All of these measures are designed to roll back or overturn Roe altogether.

“Only at our collective peril can we ignore the attacks on the right to have an abortion happening right now,” Rozman-Wendle stated in kicking off the panel.

Why defend Roe, the moderator asked.

“It’s just the beginning,” Varela-Broxson responded. “What’s next if they win? The domino effect is going to begin as soon as Roe is overturned.” 

Hancock added, “There are twelve states with trigger laws [that will automatically ban abortion if Roe is overturned] so within twenty-four hours abortion would be illegal. People will be left behind.”

Emphasizing this point, Rozman-Wendle said, “I have never seen in my lifetime what would happen if Roe is overturned and in those twelve states, it would be a catastrophe. We have a right to abortion because we have a right to decide how our bodies are governed. We have a right to determine what we do with our bodies.”

Medication abortion

Many have touted medication abortion as a panacea and have advanced it politically as a way of organizing for a “post-Roe America.”

“Is pushing for the abortion pill enough or do we still need the protection of abortion rights?” Rozman-Wendle asked the panelists.

“Abortion pills will be criminalized,” Hancock responded.

“Medication abortion is all well and good but as women we have to have control over our bodies,” added Roberts. “There can be complications with medication abortion and it does not apply to late-term abortions.”

Roberts outlined what life was like for women in the days before Roe. As a medical student and later a doctor, she witnessed firsthand the horrors of illegal abortion before 1973. “After Roe, we saw an immediate drop in maternal mortality,” she noted. “If Roe is overturned, more women will die. And, I worry about unmarried women having access to contraception.”

The panelists also addressed the mounting restrictions on access to abortion. Commenting first-hand from Texas, a state where abortions are now banned after six weeks of pregnancy—at a time when many women are not even aware they are pregnant—Varela-Broxson said, “The vast majority no longer have access. They need to rearrange their lives and leave this giant state to get an abortion. These are working-class women, women of color. The clinics out of state are overwhelmed.”

Lack of funds to help those seeking an abortion travel to other states for the procedure is another complication. “The majority of people the Chicago Abortion Fund assists are not from Illinois,” Shariyf pointed out.

National demonstration needed

With only five months remaining before the Supreme Court is expected to rule on Mississippi’s 15-week abortion ban, panelists agreed that organizing now is critical.  

 “I hope the organizations that already exist would call for a meeting and propose a date to have massive demonstrations before the Supreme Court rules,” Roberts said. “I was a speaker at our local demonstration on October 2, but these demonstrations don’t do what a national demonstration could do, which is to put pressure—200,000 people marching in DC will get the attention of the Supreme Court.”

“A national mobilization effort is needed now more than ever,” Rozman-Wendle added. “We are having a demonstration [in Chicago] on March 5 in honor of International Women’s Day, and I hope that it will be one of many actions to keep people mobilized and in the streets.

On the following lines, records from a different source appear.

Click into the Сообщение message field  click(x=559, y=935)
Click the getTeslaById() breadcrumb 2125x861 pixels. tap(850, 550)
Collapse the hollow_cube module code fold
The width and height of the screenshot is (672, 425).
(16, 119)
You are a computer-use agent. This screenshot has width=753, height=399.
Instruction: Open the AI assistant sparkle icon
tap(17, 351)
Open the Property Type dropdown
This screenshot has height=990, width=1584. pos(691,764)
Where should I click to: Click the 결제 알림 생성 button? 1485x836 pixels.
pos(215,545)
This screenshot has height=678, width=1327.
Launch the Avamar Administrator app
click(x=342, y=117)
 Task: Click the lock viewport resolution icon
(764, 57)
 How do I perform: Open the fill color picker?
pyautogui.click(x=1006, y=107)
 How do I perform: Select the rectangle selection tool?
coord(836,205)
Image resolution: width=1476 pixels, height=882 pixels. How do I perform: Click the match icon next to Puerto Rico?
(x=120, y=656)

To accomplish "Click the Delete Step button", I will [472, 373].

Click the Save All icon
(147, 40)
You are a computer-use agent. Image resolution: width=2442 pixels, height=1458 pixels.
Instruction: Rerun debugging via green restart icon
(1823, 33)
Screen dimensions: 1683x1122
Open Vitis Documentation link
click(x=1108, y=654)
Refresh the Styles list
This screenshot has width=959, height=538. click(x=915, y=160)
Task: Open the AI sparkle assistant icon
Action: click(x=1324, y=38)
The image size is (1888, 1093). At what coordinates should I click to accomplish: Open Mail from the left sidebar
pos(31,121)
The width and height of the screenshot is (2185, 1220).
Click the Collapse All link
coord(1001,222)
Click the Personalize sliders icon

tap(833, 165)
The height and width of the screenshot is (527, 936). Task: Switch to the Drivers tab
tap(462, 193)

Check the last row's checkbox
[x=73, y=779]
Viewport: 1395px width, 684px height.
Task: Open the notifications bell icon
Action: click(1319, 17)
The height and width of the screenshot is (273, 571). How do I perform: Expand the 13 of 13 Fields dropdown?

Get ready for the long haul. We need to make sure we are the vocal majority.”

Varela-Broxson urged audience members to “donate to your local abortion fund, join organizations, get involved.”

Participants in the panel discussion donated hundreds of dollars to the Chicago Abortion Fund.

Join Chicago area activists on March 5, at noon, at 3656 N. Halsted, to honor International Women’s Day in a March for Abortion Rights.

Onward to a national march in Washington, D.C. 

WE WON’T GO BACK!


Nancy Rosenstock was an activist in Boston Female Liberation and served on the national staff of the Women’s National Abortion Action Coalition in 1971. Today she is a member of Chicago for Abortion Rights. She is the author of the forthcoming book Inside The Second Wave of Feminism: An Account by Participants of Boston Female Liberation, 1968–1972, which is scheduled for publication in 2022 by Haymarket Books.